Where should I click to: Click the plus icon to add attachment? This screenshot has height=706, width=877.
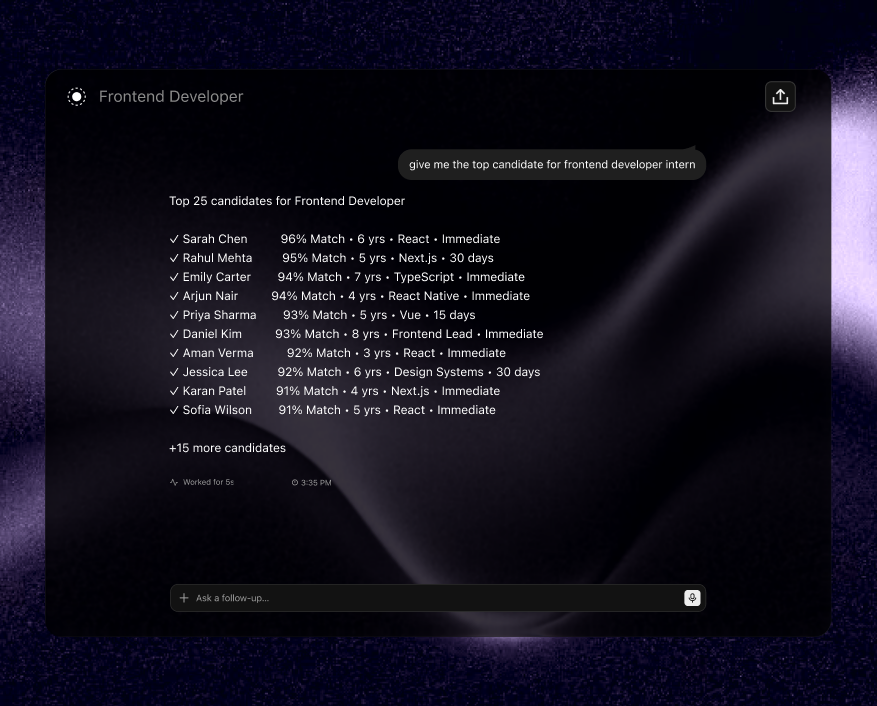tap(184, 598)
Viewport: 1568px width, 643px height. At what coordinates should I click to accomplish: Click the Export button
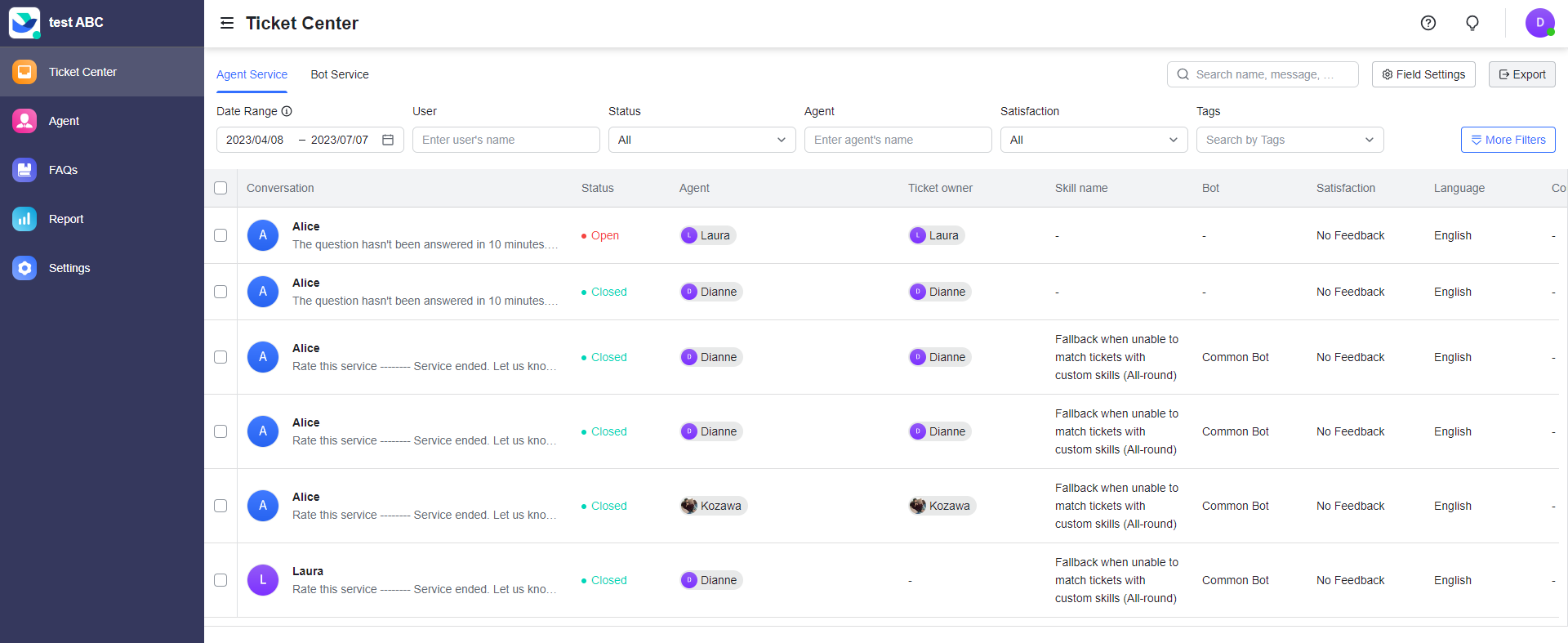click(x=1521, y=74)
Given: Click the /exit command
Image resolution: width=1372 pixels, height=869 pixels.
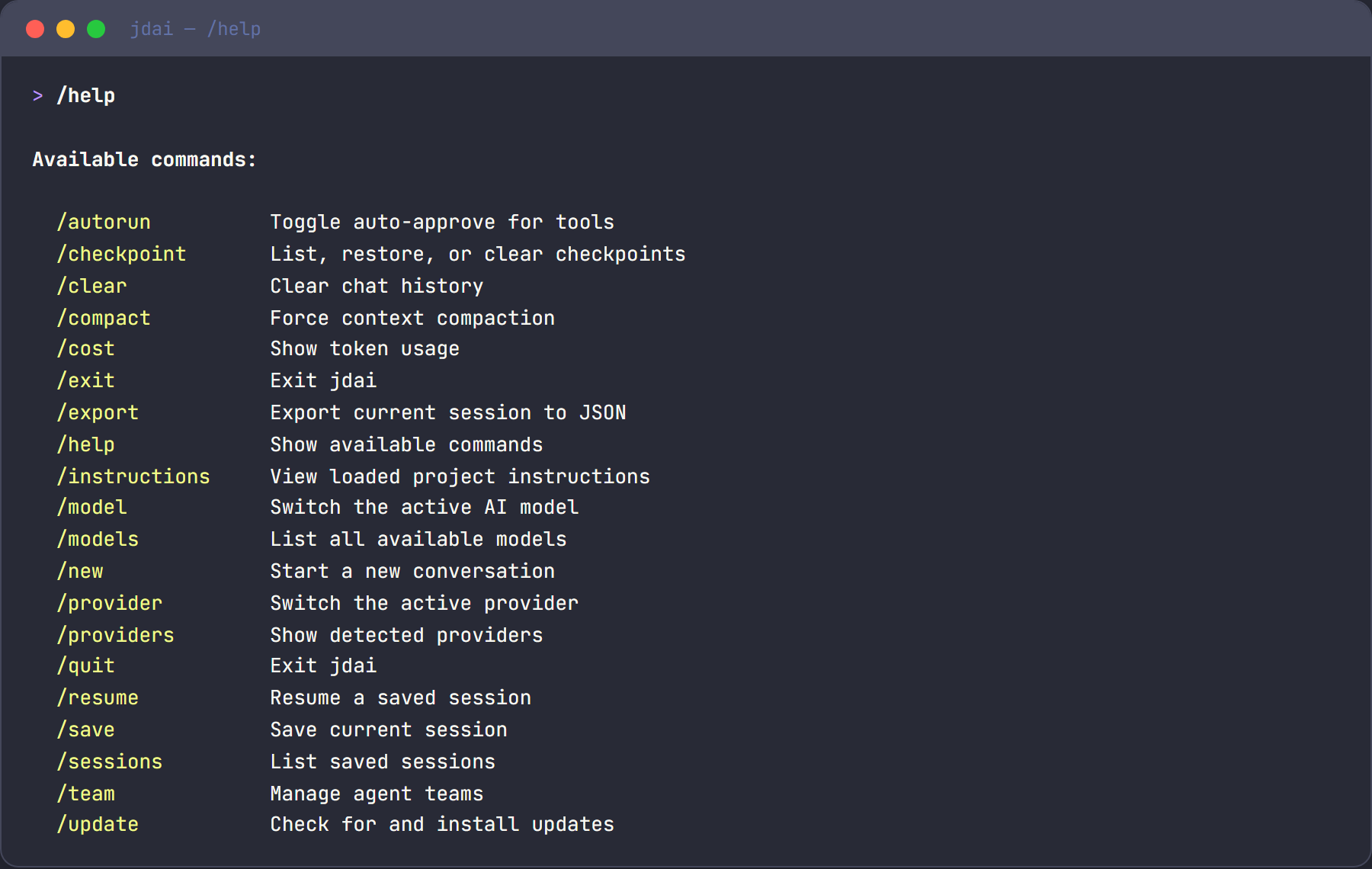Looking at the screenshot, I should tap(85, 380).
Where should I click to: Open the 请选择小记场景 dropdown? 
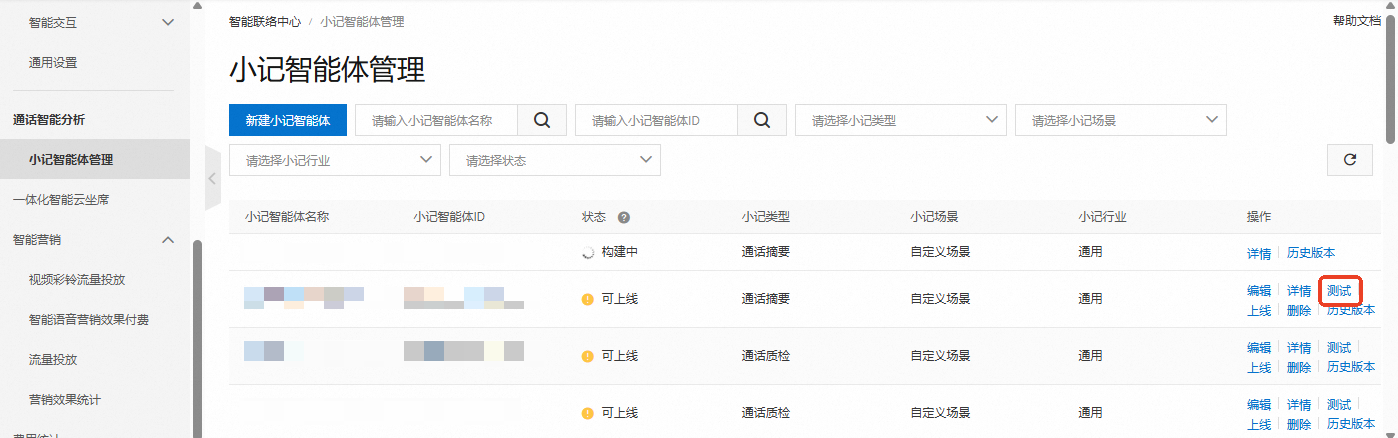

--------------------

◆ Work task:
Go to the line containing "Image resolution: width=1372", then write out word for word every line from there to the end of the listing. Keep both end lines and drop the pictures.

◆ Answer to the exercise:
Image resolution: width=1372 pixels, height=869 pixels.
Looking at the screenshot, I should tap(85, 380).
Where should I click to: Open the 请选择小记场景 dropdown? 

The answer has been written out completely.